**Description of the task**
Which lines of the records below contain the word "Sort"? Show each one.
---+---
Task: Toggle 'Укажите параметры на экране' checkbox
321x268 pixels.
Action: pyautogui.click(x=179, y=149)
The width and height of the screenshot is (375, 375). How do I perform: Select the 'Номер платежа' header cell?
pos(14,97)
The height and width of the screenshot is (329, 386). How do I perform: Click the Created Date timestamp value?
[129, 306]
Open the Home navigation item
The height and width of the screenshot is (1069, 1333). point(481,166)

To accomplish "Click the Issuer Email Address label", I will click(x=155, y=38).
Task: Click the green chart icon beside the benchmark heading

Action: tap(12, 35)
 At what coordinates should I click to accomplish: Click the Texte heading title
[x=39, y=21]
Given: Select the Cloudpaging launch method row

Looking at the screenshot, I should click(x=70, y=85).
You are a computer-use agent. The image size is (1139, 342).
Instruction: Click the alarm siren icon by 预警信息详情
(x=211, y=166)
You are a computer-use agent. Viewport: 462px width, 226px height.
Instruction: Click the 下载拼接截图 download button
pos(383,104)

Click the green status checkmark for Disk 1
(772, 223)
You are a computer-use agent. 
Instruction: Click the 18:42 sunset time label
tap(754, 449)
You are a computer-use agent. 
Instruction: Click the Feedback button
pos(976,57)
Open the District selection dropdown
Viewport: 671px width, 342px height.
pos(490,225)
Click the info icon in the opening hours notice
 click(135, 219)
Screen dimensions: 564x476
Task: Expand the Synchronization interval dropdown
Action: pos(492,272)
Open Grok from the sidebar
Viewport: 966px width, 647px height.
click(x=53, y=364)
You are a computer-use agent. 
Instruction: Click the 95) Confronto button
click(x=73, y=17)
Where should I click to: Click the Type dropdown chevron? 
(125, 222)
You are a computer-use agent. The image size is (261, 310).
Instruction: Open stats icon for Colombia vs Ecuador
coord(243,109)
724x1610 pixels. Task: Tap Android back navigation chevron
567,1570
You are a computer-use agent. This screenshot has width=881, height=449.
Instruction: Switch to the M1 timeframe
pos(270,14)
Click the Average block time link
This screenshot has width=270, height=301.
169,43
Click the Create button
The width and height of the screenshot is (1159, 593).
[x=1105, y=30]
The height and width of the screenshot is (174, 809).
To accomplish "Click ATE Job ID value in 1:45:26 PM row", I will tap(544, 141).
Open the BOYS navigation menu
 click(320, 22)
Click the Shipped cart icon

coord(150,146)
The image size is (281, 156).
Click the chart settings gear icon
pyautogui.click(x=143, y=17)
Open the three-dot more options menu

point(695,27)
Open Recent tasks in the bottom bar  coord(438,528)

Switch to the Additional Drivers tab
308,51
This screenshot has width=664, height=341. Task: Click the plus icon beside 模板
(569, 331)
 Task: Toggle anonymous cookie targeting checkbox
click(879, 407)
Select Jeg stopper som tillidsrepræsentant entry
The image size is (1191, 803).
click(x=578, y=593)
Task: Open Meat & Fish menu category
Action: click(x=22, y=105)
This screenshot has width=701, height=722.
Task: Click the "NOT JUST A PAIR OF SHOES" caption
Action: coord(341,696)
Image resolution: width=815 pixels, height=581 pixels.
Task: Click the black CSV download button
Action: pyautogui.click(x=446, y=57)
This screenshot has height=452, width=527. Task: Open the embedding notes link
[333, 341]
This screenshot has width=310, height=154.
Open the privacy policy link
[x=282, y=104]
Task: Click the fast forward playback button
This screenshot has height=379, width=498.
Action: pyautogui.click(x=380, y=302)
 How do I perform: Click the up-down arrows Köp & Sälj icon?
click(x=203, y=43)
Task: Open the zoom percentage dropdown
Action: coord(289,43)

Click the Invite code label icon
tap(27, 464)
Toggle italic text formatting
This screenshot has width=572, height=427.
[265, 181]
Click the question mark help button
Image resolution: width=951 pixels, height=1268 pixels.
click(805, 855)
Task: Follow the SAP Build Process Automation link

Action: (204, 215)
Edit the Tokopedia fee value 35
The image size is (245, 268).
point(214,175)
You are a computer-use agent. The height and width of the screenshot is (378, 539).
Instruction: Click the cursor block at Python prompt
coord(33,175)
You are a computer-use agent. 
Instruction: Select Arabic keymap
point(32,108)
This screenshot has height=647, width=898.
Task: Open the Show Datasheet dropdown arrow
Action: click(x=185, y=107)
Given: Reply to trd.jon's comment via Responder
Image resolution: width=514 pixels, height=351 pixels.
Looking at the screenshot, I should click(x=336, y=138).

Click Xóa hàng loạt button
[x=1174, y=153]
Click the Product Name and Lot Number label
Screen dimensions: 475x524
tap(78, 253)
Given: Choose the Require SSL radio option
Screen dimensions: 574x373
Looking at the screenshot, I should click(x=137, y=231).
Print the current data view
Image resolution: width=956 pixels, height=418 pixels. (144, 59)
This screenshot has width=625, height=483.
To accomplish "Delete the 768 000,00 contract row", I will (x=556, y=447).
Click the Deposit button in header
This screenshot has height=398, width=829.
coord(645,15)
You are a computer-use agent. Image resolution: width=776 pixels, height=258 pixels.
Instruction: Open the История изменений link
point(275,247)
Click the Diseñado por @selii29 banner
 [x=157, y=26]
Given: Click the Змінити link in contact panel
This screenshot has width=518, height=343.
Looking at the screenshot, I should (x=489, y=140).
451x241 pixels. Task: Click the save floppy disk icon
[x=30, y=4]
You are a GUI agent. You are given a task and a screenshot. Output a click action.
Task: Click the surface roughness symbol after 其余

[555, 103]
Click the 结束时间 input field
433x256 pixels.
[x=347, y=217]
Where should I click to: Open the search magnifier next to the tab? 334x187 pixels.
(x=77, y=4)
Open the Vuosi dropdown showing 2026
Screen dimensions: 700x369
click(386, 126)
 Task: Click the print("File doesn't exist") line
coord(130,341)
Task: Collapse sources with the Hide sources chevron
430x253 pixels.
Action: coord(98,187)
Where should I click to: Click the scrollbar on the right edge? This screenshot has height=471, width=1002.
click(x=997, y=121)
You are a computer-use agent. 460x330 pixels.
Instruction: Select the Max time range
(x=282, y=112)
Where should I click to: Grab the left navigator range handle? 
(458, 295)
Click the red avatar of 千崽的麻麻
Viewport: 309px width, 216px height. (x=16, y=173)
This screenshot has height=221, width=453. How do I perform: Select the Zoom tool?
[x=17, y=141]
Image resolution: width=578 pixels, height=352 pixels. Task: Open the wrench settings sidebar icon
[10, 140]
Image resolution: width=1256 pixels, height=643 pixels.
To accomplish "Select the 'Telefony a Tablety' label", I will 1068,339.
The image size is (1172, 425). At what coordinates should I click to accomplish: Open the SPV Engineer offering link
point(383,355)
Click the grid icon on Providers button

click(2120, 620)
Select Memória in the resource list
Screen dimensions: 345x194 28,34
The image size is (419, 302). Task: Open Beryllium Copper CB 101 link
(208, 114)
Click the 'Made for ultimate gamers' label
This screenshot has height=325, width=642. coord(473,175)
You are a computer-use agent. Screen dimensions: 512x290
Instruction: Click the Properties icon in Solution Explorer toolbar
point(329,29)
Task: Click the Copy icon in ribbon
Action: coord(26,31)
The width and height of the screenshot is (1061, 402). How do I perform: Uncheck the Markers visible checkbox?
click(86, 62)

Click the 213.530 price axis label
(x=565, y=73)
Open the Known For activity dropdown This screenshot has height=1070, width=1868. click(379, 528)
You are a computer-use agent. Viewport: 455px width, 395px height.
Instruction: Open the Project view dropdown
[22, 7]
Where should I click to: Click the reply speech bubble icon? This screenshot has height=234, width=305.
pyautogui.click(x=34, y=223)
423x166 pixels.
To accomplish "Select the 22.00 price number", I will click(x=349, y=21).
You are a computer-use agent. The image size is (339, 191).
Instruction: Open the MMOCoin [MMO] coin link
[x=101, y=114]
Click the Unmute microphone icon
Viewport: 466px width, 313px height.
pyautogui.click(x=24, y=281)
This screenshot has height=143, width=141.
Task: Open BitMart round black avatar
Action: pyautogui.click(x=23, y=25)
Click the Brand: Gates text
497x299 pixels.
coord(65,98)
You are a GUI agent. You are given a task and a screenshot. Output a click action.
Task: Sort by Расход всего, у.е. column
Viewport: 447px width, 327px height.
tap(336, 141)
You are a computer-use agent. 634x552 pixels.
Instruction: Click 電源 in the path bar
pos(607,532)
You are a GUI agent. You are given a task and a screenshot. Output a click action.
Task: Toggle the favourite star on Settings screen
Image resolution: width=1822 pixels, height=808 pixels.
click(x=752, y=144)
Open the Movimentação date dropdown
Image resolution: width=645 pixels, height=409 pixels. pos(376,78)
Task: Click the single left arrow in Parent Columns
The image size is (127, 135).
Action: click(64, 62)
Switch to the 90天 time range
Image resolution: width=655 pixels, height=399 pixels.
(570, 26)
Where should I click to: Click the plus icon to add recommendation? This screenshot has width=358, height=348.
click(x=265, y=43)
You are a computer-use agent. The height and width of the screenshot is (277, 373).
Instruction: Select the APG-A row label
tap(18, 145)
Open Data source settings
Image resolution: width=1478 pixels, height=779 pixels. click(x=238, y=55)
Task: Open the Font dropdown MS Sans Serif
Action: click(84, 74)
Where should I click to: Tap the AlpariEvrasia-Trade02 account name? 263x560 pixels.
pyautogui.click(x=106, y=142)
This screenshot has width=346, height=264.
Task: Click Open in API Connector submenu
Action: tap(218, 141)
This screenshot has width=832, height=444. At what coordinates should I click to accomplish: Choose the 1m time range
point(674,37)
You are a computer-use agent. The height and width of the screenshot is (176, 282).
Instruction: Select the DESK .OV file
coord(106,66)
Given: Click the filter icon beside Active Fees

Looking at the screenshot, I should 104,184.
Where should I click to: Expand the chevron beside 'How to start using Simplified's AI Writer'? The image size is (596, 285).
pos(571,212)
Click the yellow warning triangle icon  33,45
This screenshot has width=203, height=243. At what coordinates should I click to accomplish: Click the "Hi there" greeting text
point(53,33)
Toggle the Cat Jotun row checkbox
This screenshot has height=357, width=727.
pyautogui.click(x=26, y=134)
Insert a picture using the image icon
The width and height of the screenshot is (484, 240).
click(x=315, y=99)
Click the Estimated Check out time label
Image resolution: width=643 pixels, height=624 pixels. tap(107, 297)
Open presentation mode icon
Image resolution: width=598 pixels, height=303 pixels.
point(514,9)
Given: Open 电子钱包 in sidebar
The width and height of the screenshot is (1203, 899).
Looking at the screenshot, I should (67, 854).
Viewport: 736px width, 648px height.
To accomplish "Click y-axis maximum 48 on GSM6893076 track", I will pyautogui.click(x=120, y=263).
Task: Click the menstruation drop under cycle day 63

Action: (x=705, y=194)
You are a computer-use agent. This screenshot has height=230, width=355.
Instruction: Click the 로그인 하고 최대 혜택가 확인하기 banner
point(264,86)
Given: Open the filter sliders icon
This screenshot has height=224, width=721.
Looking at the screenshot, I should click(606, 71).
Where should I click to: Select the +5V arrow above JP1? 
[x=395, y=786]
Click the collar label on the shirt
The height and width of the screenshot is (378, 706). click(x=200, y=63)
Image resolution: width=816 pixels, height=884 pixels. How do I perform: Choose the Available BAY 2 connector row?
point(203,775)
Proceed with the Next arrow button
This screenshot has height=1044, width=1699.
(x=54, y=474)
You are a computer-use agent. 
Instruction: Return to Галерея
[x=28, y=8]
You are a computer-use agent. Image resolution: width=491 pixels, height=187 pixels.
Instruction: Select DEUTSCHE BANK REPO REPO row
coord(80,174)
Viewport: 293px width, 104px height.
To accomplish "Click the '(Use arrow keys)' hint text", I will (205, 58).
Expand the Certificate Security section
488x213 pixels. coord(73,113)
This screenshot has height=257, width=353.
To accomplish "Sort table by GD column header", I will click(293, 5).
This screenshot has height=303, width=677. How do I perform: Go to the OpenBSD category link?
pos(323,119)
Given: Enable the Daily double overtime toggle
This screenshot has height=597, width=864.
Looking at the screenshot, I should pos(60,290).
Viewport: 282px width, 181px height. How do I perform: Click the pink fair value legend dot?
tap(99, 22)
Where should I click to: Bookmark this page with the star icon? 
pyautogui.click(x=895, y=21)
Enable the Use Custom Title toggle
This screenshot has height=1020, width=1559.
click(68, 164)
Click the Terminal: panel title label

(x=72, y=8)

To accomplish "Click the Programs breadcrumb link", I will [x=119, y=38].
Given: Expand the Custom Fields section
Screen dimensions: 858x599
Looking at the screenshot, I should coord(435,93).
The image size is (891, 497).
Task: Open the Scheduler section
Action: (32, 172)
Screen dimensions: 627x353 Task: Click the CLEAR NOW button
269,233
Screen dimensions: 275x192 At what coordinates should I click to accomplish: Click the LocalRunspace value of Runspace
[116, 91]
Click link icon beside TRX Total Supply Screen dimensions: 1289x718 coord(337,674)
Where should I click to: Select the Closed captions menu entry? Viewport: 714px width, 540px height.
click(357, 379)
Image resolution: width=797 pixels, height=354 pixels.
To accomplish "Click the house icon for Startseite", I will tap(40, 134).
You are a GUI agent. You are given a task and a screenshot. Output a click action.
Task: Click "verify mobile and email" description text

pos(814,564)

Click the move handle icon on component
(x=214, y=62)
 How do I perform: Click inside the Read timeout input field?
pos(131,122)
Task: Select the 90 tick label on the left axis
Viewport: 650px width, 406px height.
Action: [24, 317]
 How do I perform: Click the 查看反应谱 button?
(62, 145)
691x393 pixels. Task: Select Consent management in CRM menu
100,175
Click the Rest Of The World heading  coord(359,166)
---+---
**Answer**
Task: Sort by Расход всего, у.е. column
To accomplish "Sort table by GD column header", I will click(293, 5).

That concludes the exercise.